Like many A-list actors, Eva Mendes’ life might not often seem relatable. But when she opened up publicly this week about her struggle not to yell at her children or to parent using fear. Breaking generations-long cycles of trauma is something many parents can relate to.

The 50-year-old entertainer appeared on the podcast Parenting & You With Dr. Shefali on October 15 and got emotional talking about how she was raised by her own parents — and how she wants to do differently.

Specifically, the Training Day star spoke about how she feels about yelling at her kids, how she thinks there’s a cultural connection, and how she’s trying to solve the problem.

“I think one of the hardest patterns for me is yelling. Because I don’t yell when they need me,” she shared on the podcast. “I’m never like ‘shut up.’ It’s not like a ‘mean’ yell, but it doesn’t matter. I yell. And it’s this yelling that I find so cultural.”

Mendes shares two daughters, Esmeralda, 10, and Amada, 8, with husband and fellow entertainer Ryan Gosling.

“I’m having a hard time getting through and not yelling,” she continued. “The rushing and the yelling, that’s the hardest thing to me.”

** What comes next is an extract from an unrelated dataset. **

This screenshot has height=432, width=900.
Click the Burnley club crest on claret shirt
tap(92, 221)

It is so, so hard not to yell when you are trying to get your kids out the door on time for something.

She explained why she find her parenting yelling cultural.

“My mother was definitely, again, so loving and so amazing but it was definitely like raising us by fear. That whole thing. That I really talk about being conscious of,” she said.

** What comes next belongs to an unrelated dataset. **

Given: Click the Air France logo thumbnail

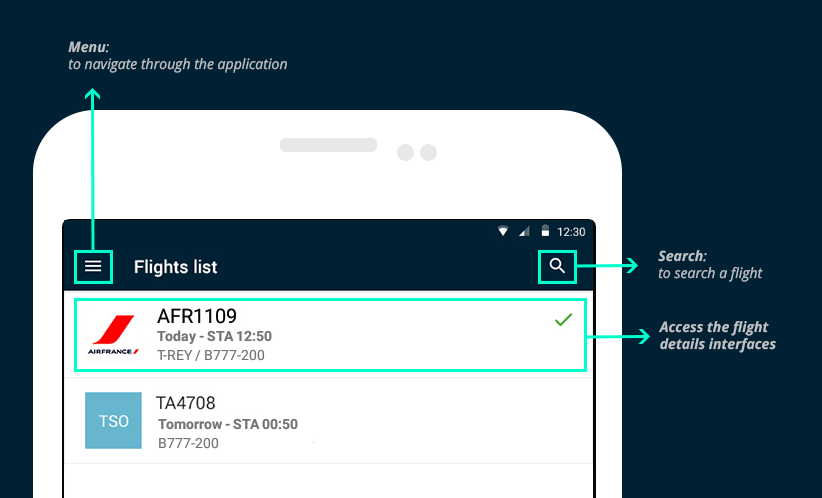Looking at the screenshot, I should point(113,334).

“I hope I don’t look back in 20 years and go ‘oh shoot,’ because I really don’t want to raise by fear,” Eva noted, getting choked up. “That’s the one — sorry, I get emotional over it — because it’s so not fair to the kids. I hope that I’m not unknowingly putting some pressure on them through fear like I was raised.”

Mendes was born in Miami, Florida, to two Cuban parents and grew up in Los Angeles raised by her single mom, Eva Pérez Suárez. She’s the middle child of three.

“When I was in my 20s, for sure, I’m like, ‘I’m not gonna be like my parents,’ you know, that whole thing,” she said. “And I’m shocked by how much I’m like my mother. I adore her. She’s on a pedestal. But my household when I was little was very chaotic. A lot of screaming. A lot of anxiety. A lot of turmoil, even though I had a loving family.”

She reflected that her mom had a “very difficult childhood full of trauma,” and that the problem was generational as well as cultural.

It’s a topic that is very front-of-mind for the actor.

“A lot of times when people meet my girls and they say, ‘Oh, they’re so respectful and they’re so sweet.’ I’m like, ‘Oh, thank you,’ but I’m like, Oh no, I hope that they’re just mimicking what they see and I hope that I’m not unknowingly putting some kind of pressure on them through fear like I was raised in that way, through threats and fears.”

As they often say in parenting: if you thinking about an issue a lot and working on it and trying to break the cycle — even if you’re not doing a perfect job, you’re moving in the right direction. And you’re showing just how much you love your kids.